## LISTED ENTRIES
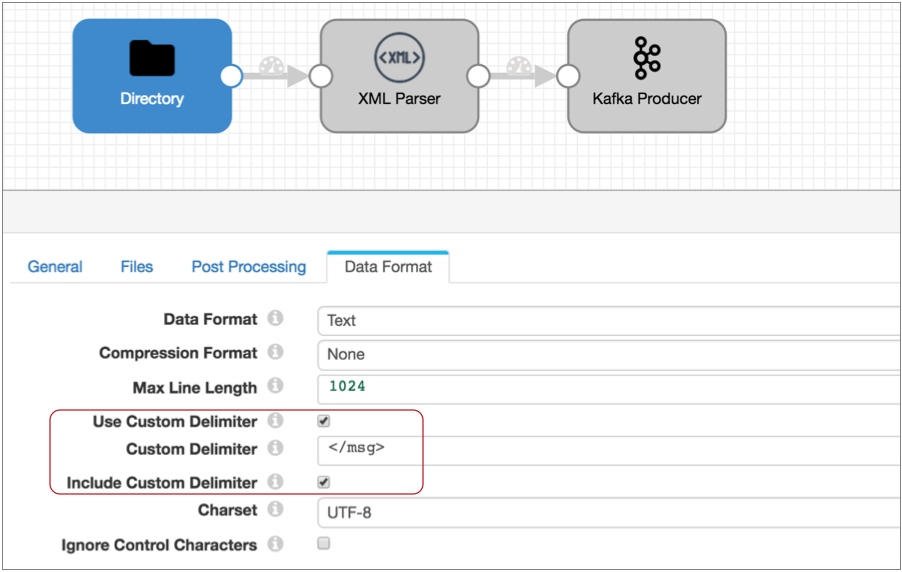Click info icon beside Compression Format
902x572 pixels.
pos(275,353)
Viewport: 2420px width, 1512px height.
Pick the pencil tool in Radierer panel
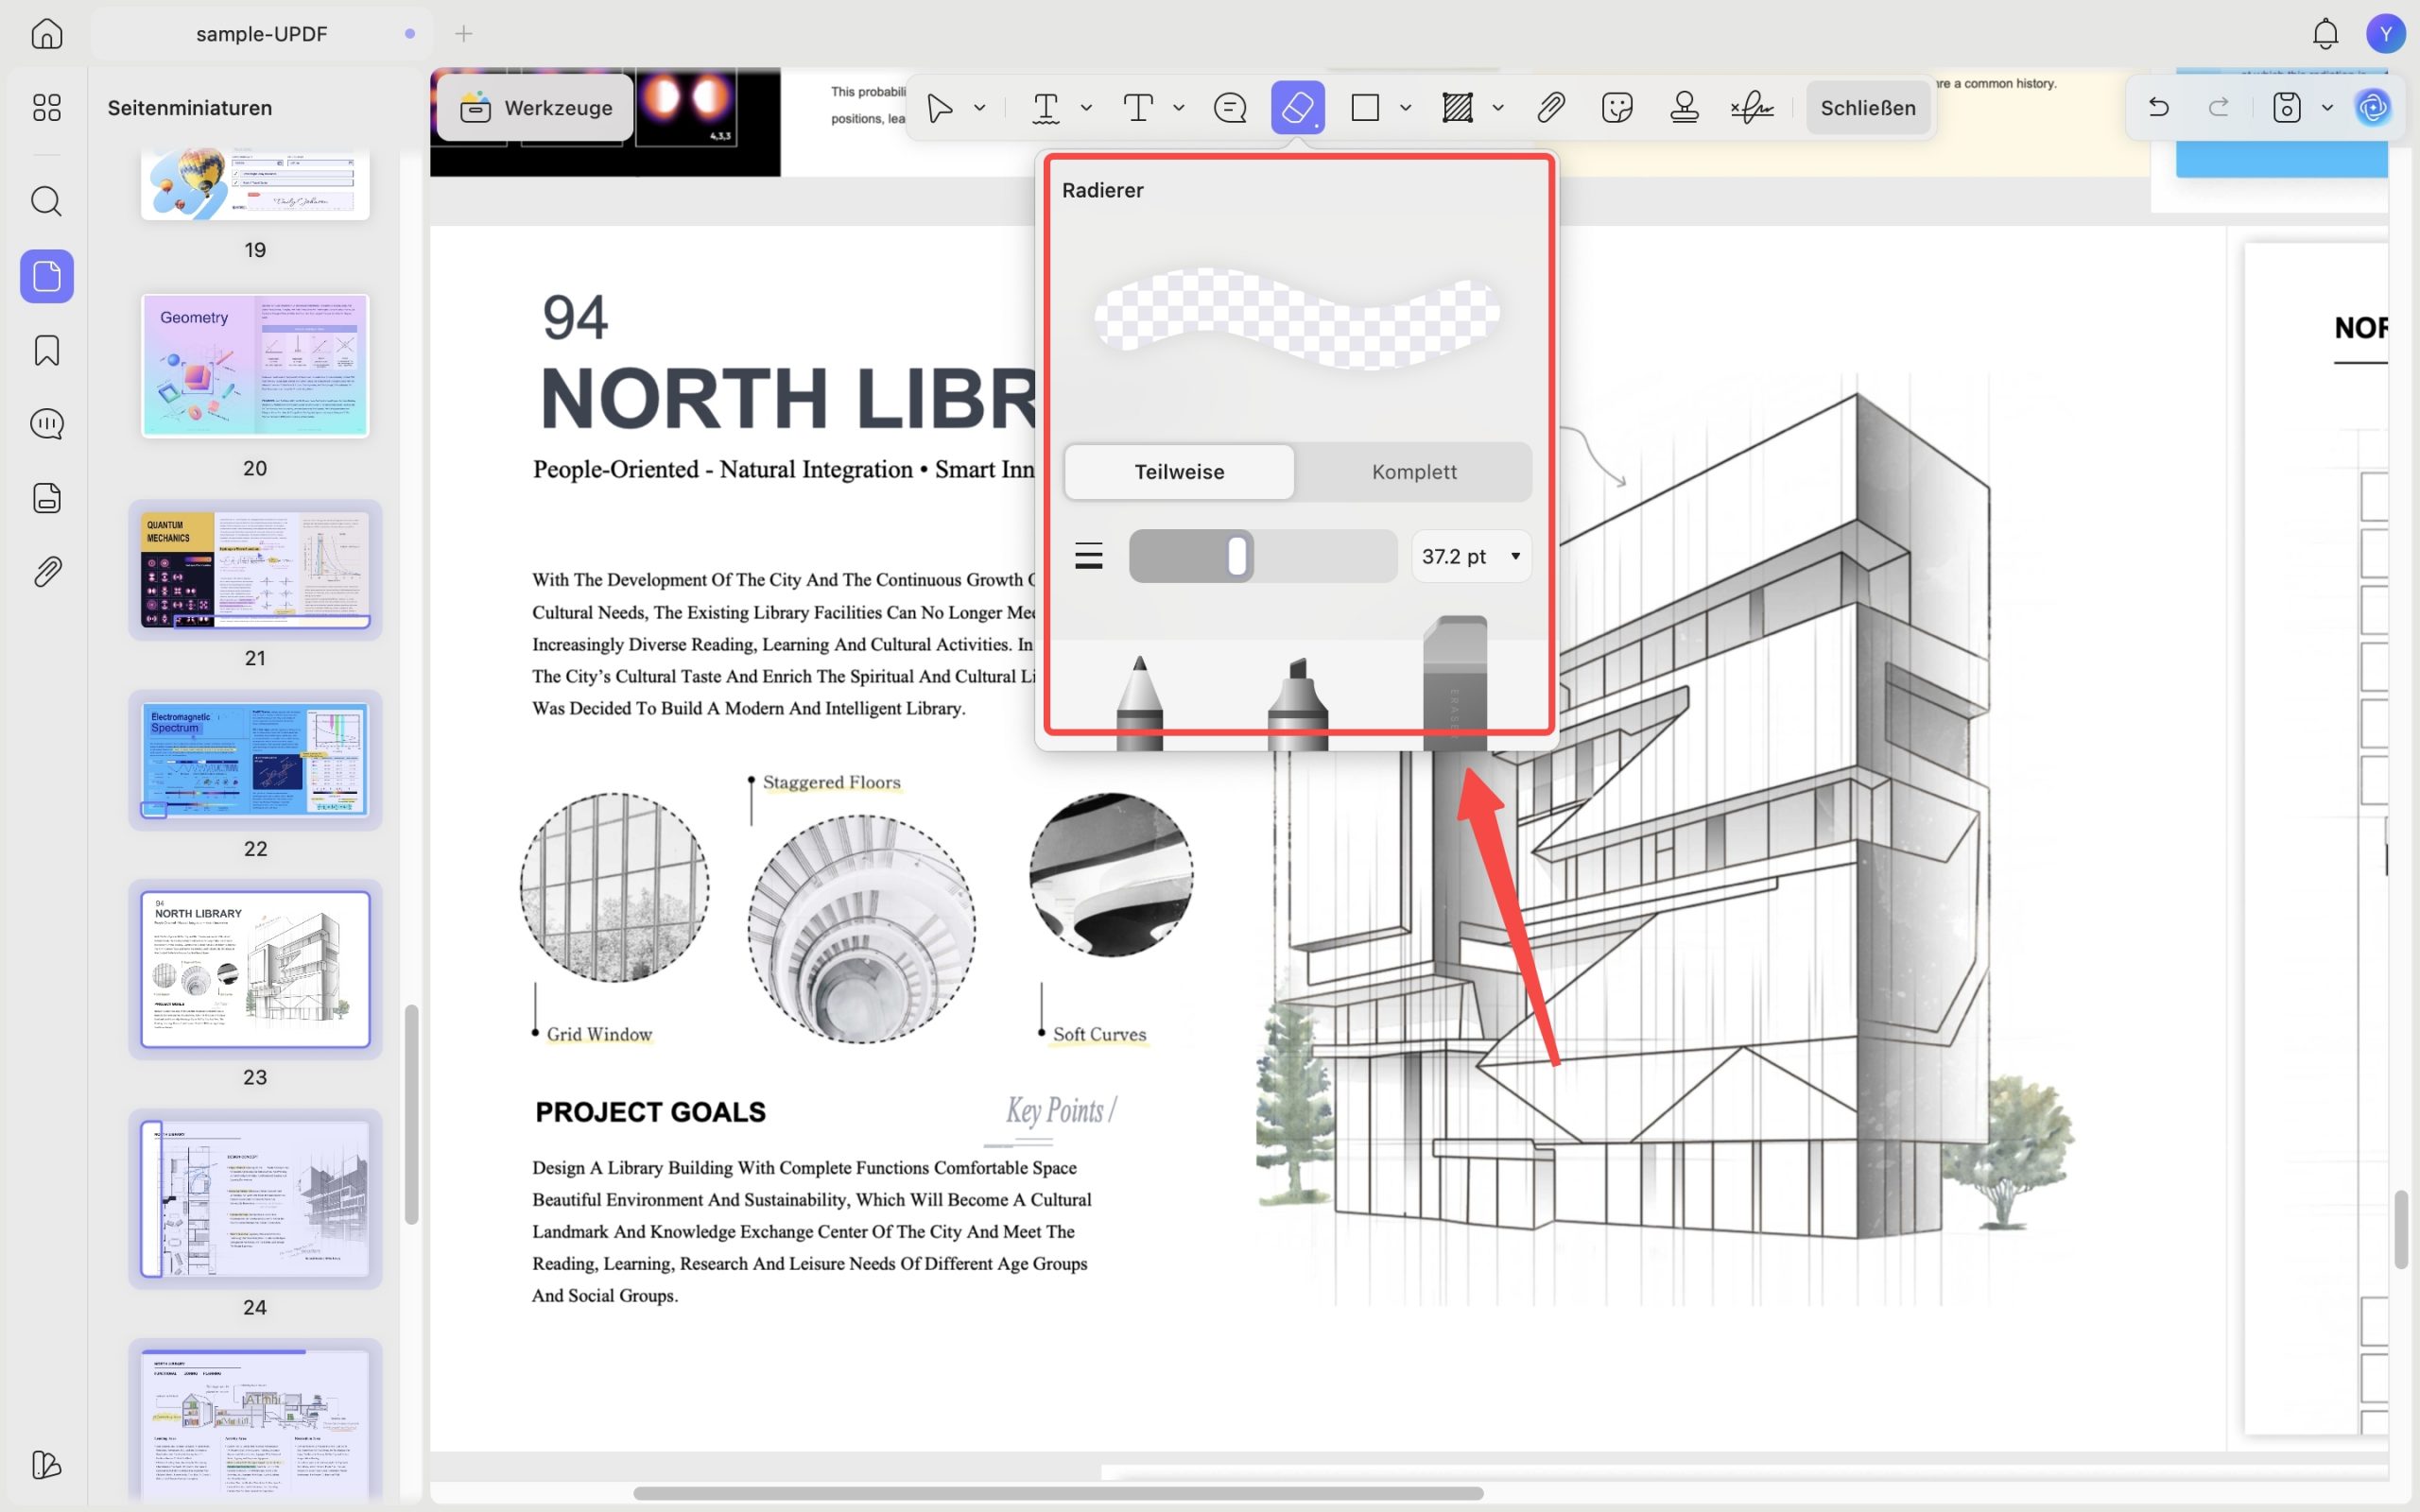click(x=1139, y=702)
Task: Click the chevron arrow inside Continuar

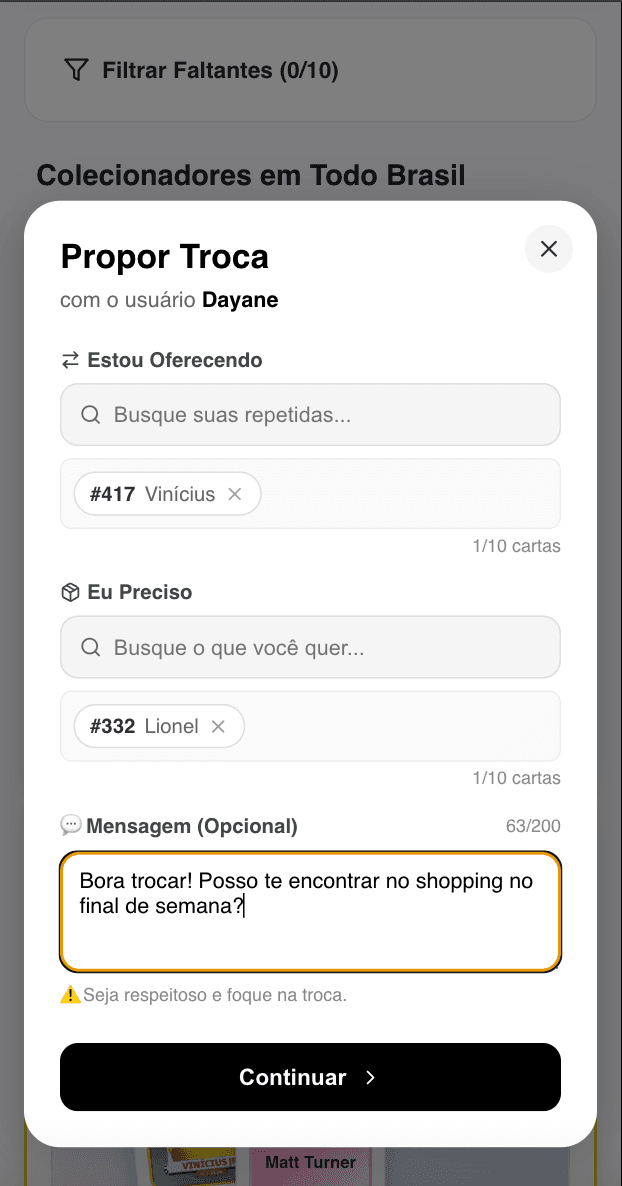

## TASK TO CARRY OUT
Repeat nothing but the lines from the one containing "Pick the pencil tool in Radierer panel" through the end of the entries, exactly, and skip the pictures.

## ANSWER FOR THE TASK
Pick the pencil tool in Radierer panel
click(x=1139, y=702)
Task: Click the chevron arrow inside Continuar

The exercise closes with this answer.